Turkey Talk and the Ball Drops

It occurs to me that the two holidays that make a sandwich of Christmas tend to point us in opposite directions. Thanksgiving reminds us of the past while New Year's Day focuses us forward into the future. While Turkey Day causes us to take stock, to count our blessings, to reflect on all the days behind us, New Years takes the measure of our time and calls us on into the unknown, uncharted journey before us. And maybe it is fortunate for us that these holidays surround our celebration of Christmas, because until we can make peace with our past and find hope for the future, we don't have much to celebrate.
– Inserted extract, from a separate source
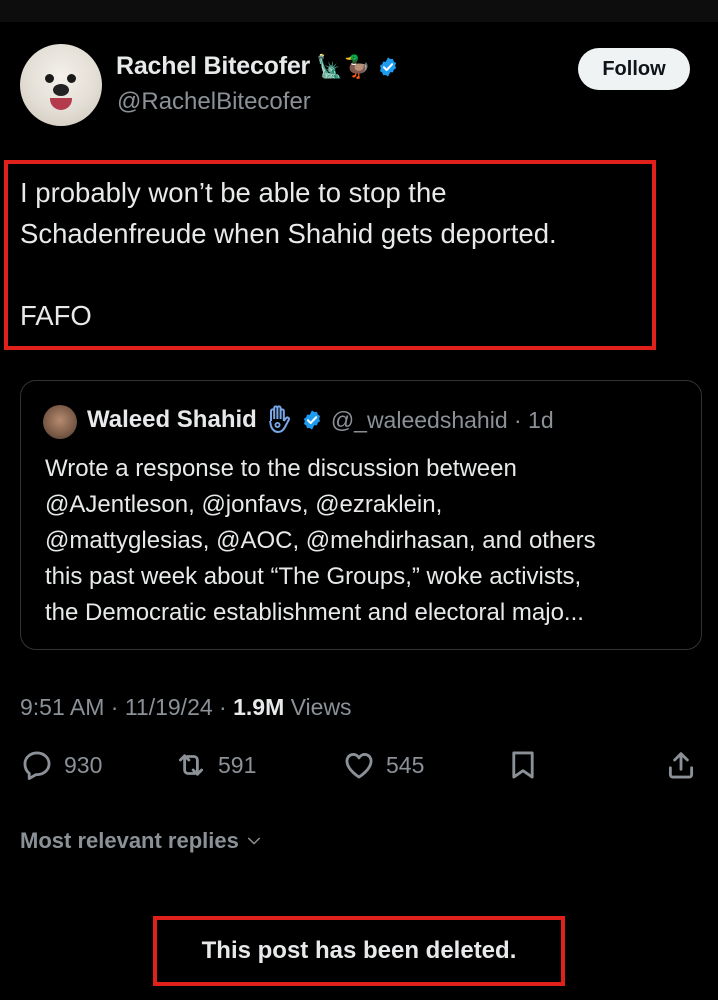  I want to click on quoted-author-row: Waleed Shahid @_waleedshahid · 1d, so click(320, 420).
For most of us the past is a mixed bag, a blend of both blessing and regret, pleasure and pain. At Thanksgiving we give thanks for the good things we have been given, but we might do well to make a second list alongside of our blessings. What about the old hurts, the deep regrets, the episodes of our lives that we would give anything to be able to do over again, knowing what we know today? Bad choices, dumb moves, thoughtless words. We beat ourselves up for such things and yet we are too often blind to the way our past is poisoning our present.

Maybe the best part of Thanksgiving is not the tallying of our total accumulated blessings. Maybe the real joy comes in finding grace and release from the broken pieces of our past, to be set free from those haunting hurts of yesterday. And to see how some Sovereign Someone has brought you through it all, the good and bad, the joy and the tears, to this new day - today - is to be blessed indeed. 
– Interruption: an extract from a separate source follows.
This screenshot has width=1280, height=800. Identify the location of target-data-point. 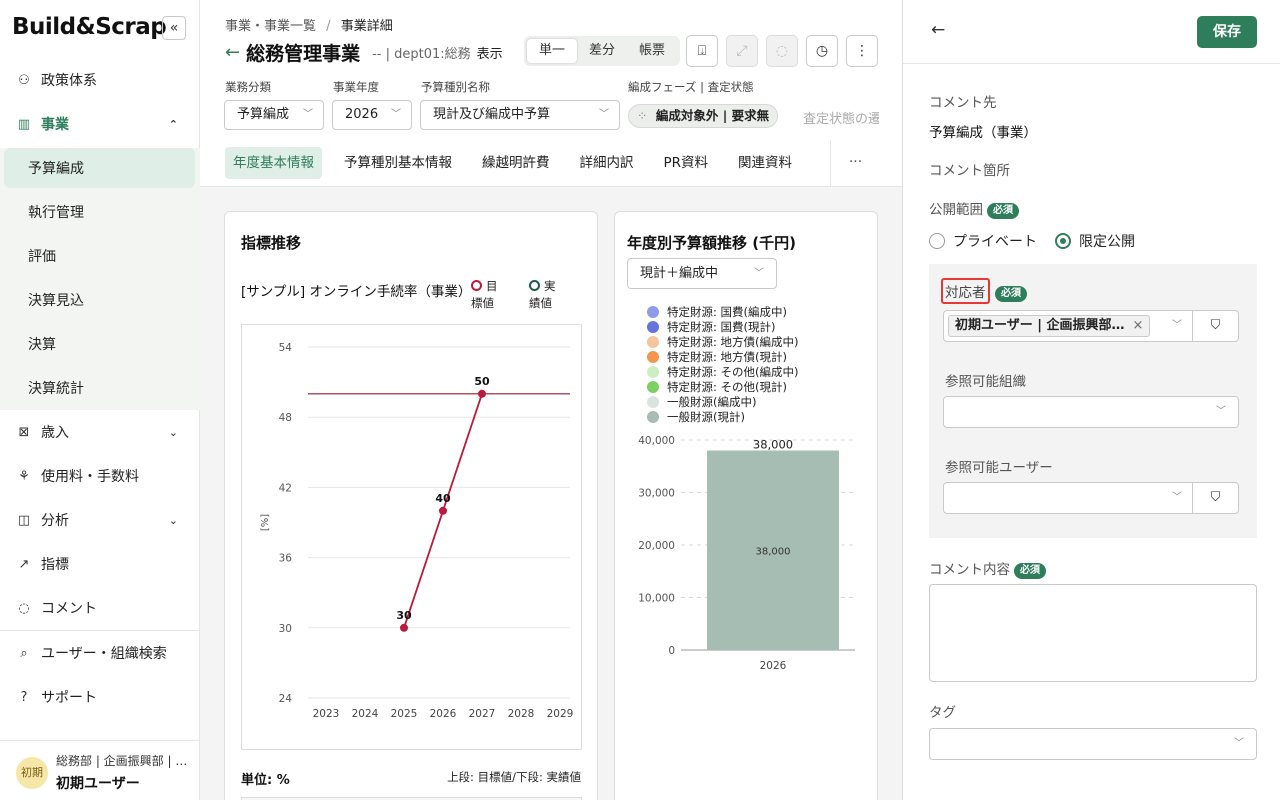
(482, 394).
And then there's New Years. The crystal ball drops illuminating the big "2015," someone to kiss and a whole new year to worry about. Like Thanksgiving, New Years is a mixed bag, with equal parts of anticipation and trepidation, hope and fear. Just putting up a new calendar is an act of faith. We make our plans and pencil in our dreams, but who knows how things will actually play out for us? It's a scary world out there, with plenty to frighten us, to make us feel powerless and defenseless. We resolve to make changes, trying to face up to the same struggles we were having last year and the years before that. But genuine new beginnings don't come easily, especially when we realize we are not the One holding all the cards. God knows what lies ahead.

So, our New Years can sink from optimism to pessimism faster than the ball drops, like an express elevator to the basement. Too many of us wring our hands over the days ahead, living with a low grade, ever present anxiety based on fear, not faith.

Maybe the best part of New Year's Day is not football or our feeble efforts to reform ourselves. Maybe the real joy is found in our confident hope that though the unknown future is in God's hands, so are we. Try as we may, you and I cannot control what lies ahead, and that's actually good news, since we are not up to the job anyway. It is enough for little people like us to be faithful and to follow, to take His hand and walk into the great unknown without fear.

As our Celtic forebearers prayed:

God before me, God behind me, 
God above me, God below me;
I on the path of God,
God upon my track.

Sweet release from yesterday. Confident hope for tomorrow. Faithful companionship today. Now, we can join the party.